-- START --

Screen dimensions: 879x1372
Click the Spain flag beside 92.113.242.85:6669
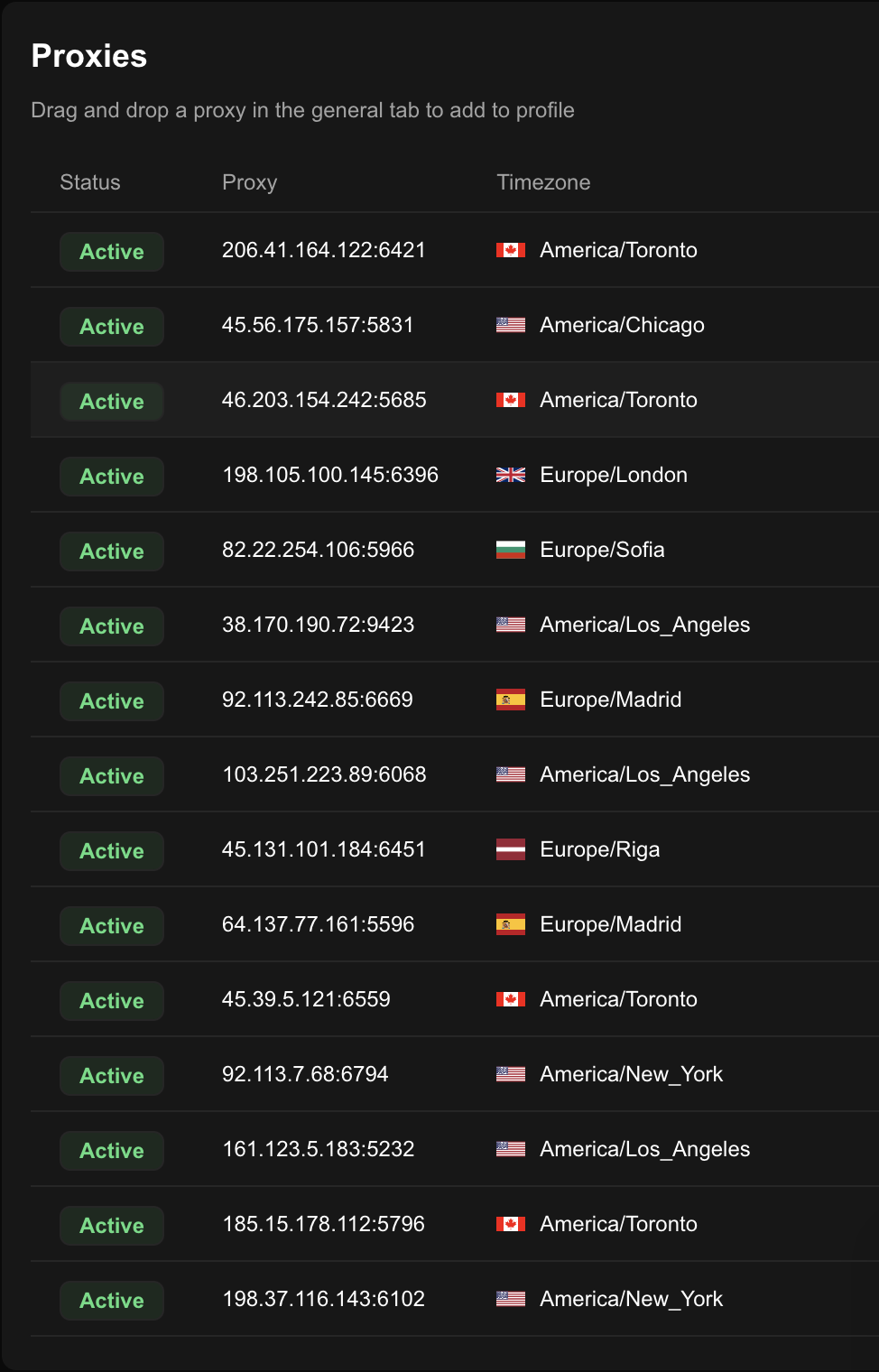click(x=511, y=700)
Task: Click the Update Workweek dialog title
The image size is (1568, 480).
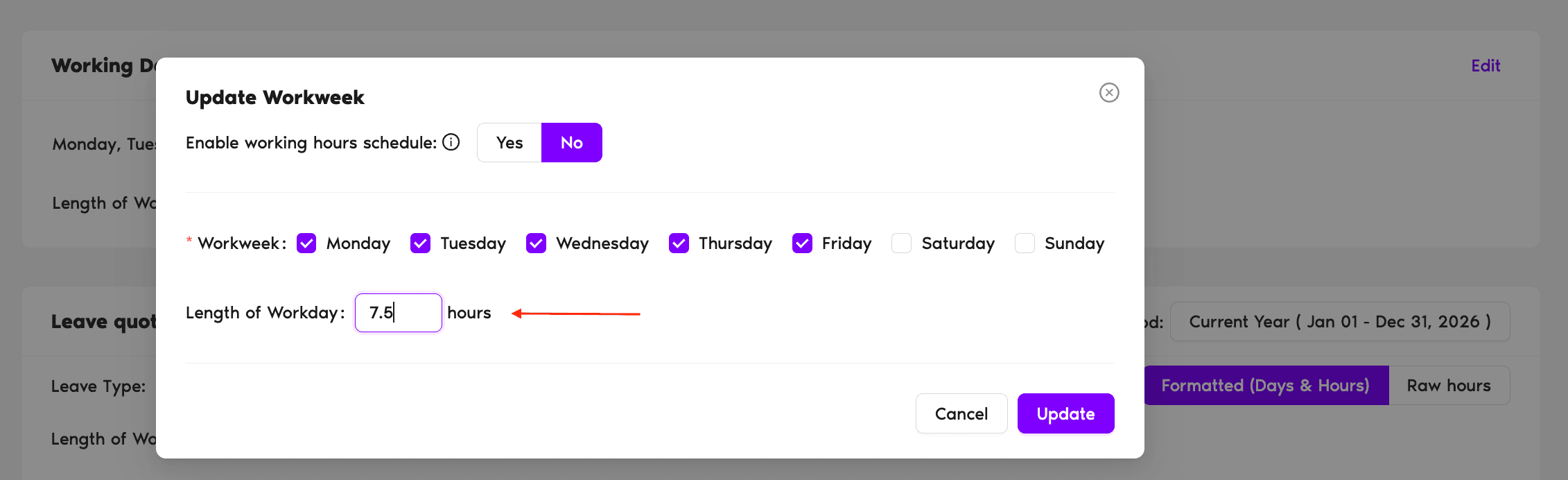Action: (x=275, y=97)
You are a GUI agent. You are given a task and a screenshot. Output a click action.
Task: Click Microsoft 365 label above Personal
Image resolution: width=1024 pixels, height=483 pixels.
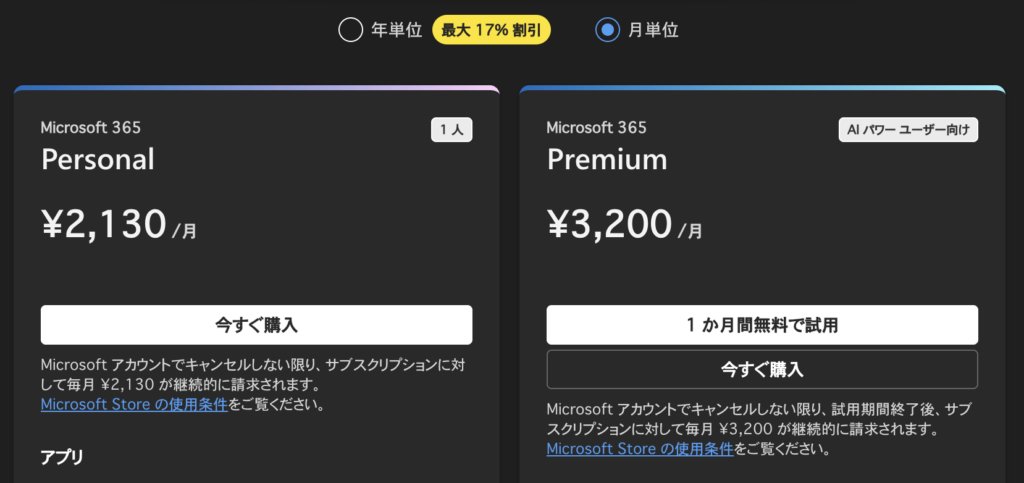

-- END --

Copy each of the records above exactly as it appears, line for line, and leave the pictures out of your answer.

Reply to the task:
Screen dimensions: 879x1372
Click the Spain flag beside 92.113.242.85:6669
click(x=511, y=700)
Task: Click the Update Workweek dialog title
The image size is (1568, 480).
Action: (x=275, y=97)
You are a GUI agent. You are given a task and a screenshot. Output a click action.
Task: Click Microsoft 365 label above Personal
Image resolution: width=1024 pixels, height=483 pixels.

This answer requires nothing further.